** Opening Records to process block **
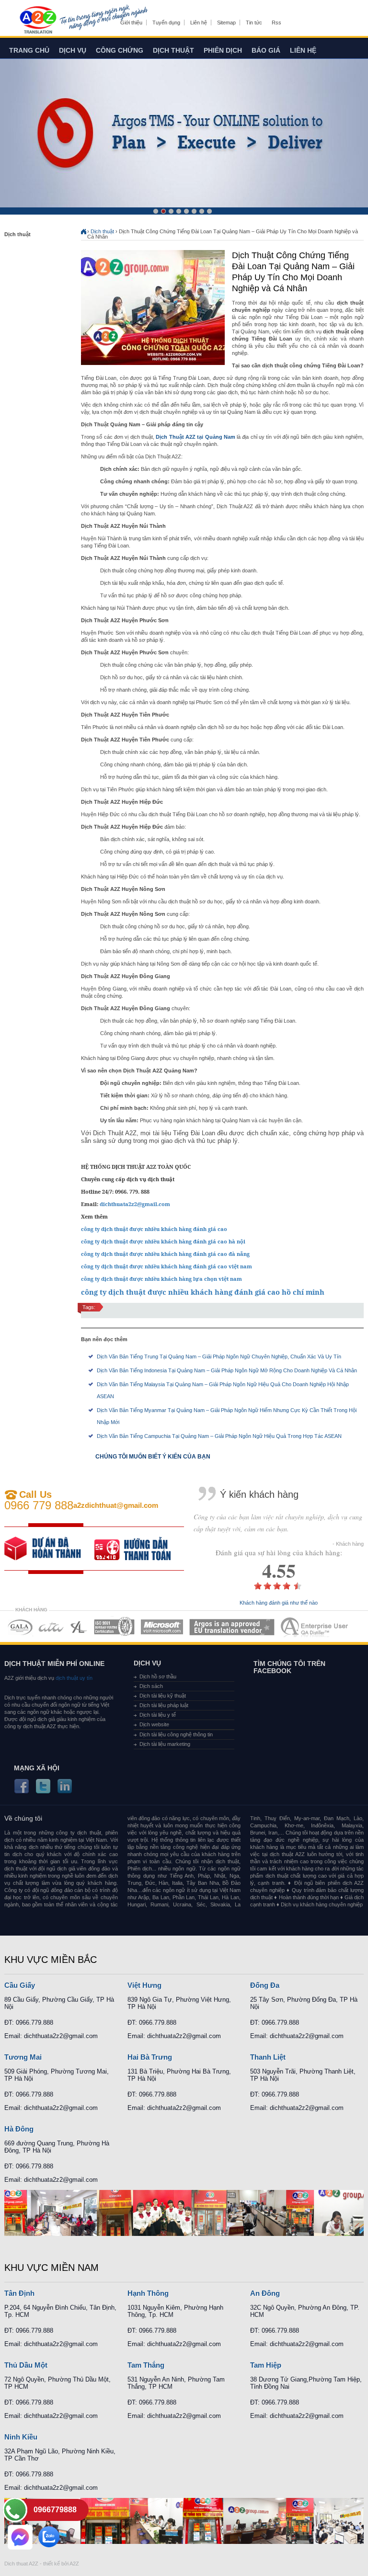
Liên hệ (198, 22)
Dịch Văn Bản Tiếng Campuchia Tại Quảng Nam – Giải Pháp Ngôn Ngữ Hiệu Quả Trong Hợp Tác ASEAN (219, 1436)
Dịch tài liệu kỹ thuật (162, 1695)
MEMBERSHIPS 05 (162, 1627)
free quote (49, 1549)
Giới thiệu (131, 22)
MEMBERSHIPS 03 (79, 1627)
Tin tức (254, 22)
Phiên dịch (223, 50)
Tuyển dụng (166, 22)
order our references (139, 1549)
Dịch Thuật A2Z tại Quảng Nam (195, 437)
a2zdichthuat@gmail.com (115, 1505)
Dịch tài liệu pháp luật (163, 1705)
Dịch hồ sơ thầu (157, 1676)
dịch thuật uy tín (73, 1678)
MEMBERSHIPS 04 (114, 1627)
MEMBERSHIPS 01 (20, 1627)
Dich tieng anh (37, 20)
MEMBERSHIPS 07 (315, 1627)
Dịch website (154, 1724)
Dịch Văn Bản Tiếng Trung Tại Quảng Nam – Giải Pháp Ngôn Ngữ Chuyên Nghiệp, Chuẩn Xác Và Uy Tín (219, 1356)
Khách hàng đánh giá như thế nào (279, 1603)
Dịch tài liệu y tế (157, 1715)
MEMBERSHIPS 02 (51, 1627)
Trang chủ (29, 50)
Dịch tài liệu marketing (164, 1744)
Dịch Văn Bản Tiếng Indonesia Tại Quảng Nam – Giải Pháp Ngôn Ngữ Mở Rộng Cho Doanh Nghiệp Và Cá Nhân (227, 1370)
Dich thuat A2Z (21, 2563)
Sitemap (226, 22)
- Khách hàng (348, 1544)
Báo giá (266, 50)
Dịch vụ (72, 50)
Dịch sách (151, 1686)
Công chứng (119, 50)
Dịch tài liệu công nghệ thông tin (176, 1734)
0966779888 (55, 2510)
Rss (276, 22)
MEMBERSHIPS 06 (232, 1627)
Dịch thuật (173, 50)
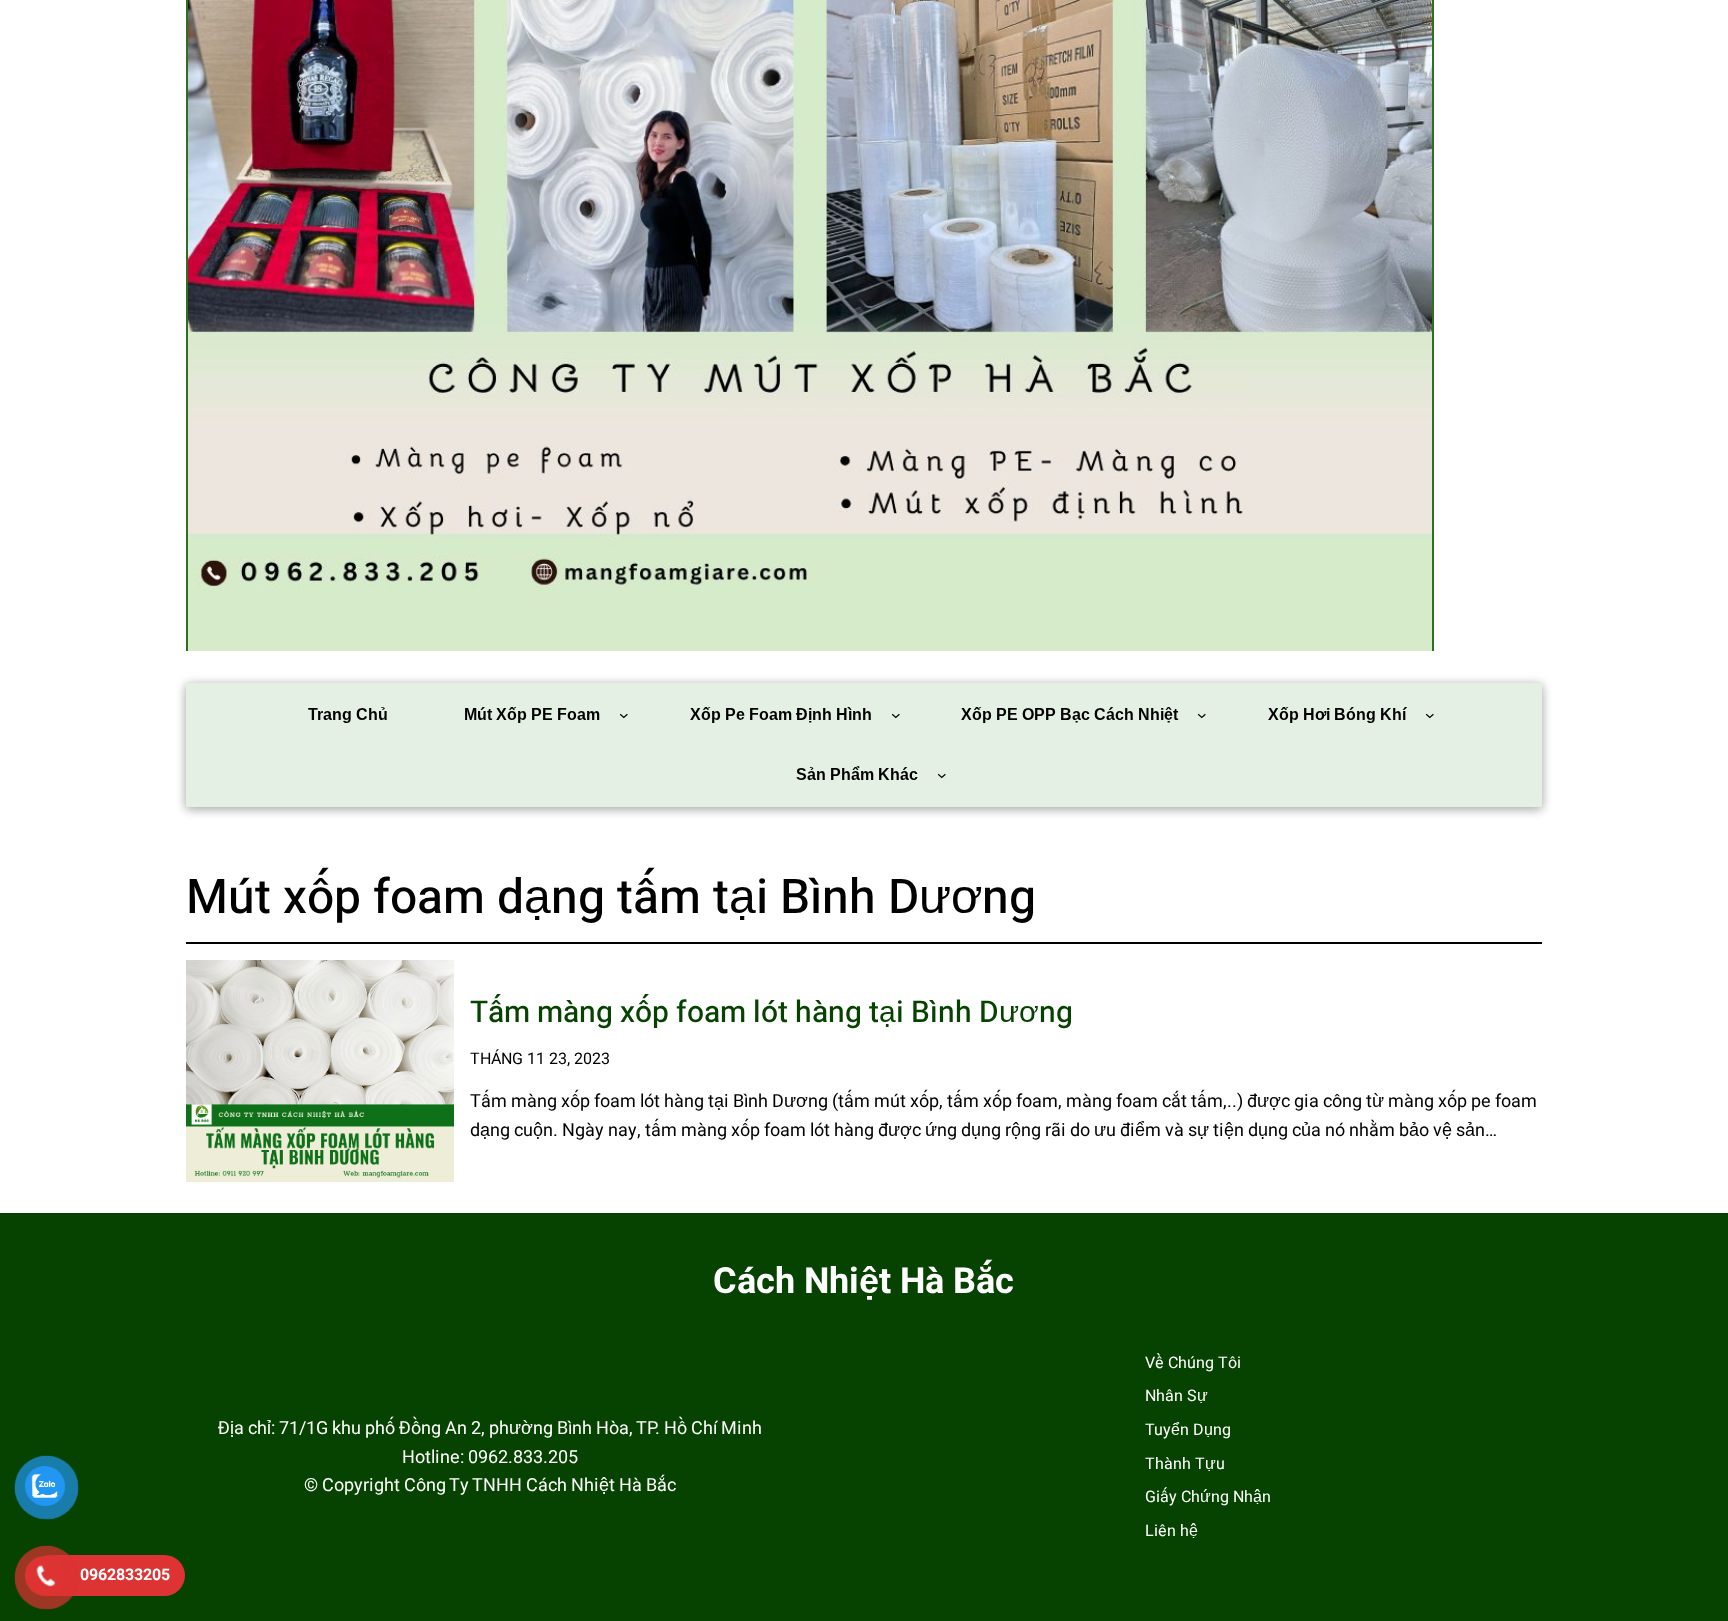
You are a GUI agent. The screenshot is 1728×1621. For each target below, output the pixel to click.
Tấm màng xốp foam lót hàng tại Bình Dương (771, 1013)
** Closing Records to process block **
** Opening Records to process block **
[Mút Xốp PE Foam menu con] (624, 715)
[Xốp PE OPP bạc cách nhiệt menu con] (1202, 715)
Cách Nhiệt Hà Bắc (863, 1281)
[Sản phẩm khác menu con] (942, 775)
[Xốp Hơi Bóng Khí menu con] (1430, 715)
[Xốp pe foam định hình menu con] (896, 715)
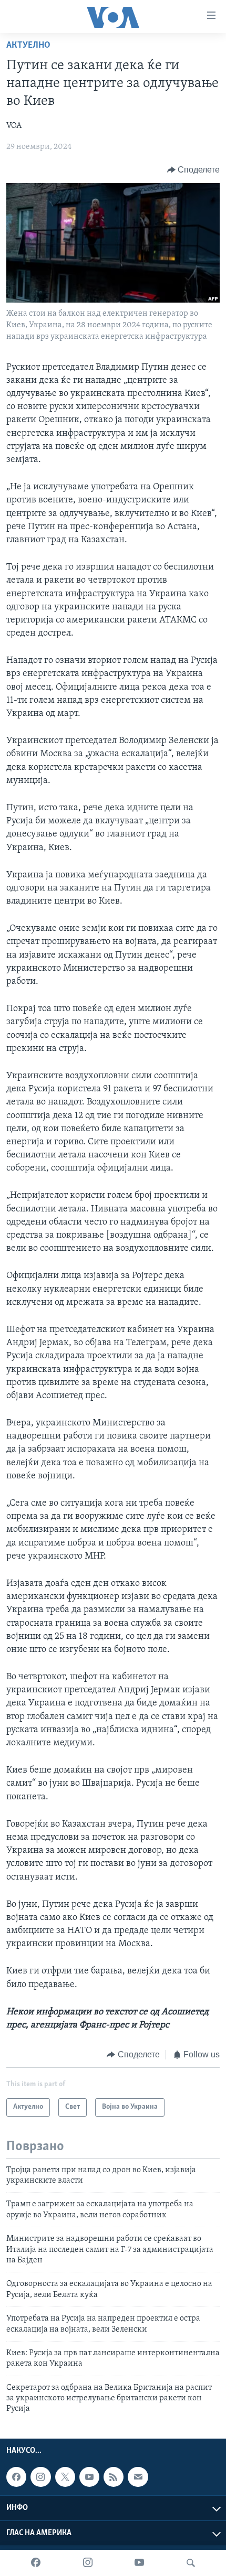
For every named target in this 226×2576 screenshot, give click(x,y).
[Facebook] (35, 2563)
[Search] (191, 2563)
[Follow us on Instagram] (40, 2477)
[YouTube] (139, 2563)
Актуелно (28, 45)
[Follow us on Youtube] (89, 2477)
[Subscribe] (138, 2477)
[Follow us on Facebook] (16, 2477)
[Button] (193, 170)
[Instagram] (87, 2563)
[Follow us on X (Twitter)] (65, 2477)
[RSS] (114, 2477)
** Closing Records to process block **
_Task brief_
Using the entries above, return exactly the lines from the line with "Dich tieng anh (37, 20)" to the line with "Dịch Văn Bản Tiếng Indonesia", counting both of those lines.

_Solution to this problem_
Dich tieng anh (37, 20)
MEMBERSHIPS 07 (315, 1627)
Dịch website (154, 1724)
Dịch Văn Bản Tiếng Trung Tại Quảng Nam – Giải Pháp Ngôn Ngữ Chuyên Nghiệp, Chuẩn Xác Và Uy Tín (219, 1356)
Khách hàng đánh giá như thế nào (279, 1603)
Dịch tài liệu y tế (157, 1715)
MEMBERSHIPS 02 (51, 1627)
Trang chủ (29, 50)
Dịch tài liệu marketing (164, 1744)
Dịch Văn Bản Tiếng Indonesia Tại Quảng Nam – Giải Pháp Ngôn Ngữ Mở Rộng Cho Doanh Nghiệp Và Cá Nhân (227, 1370)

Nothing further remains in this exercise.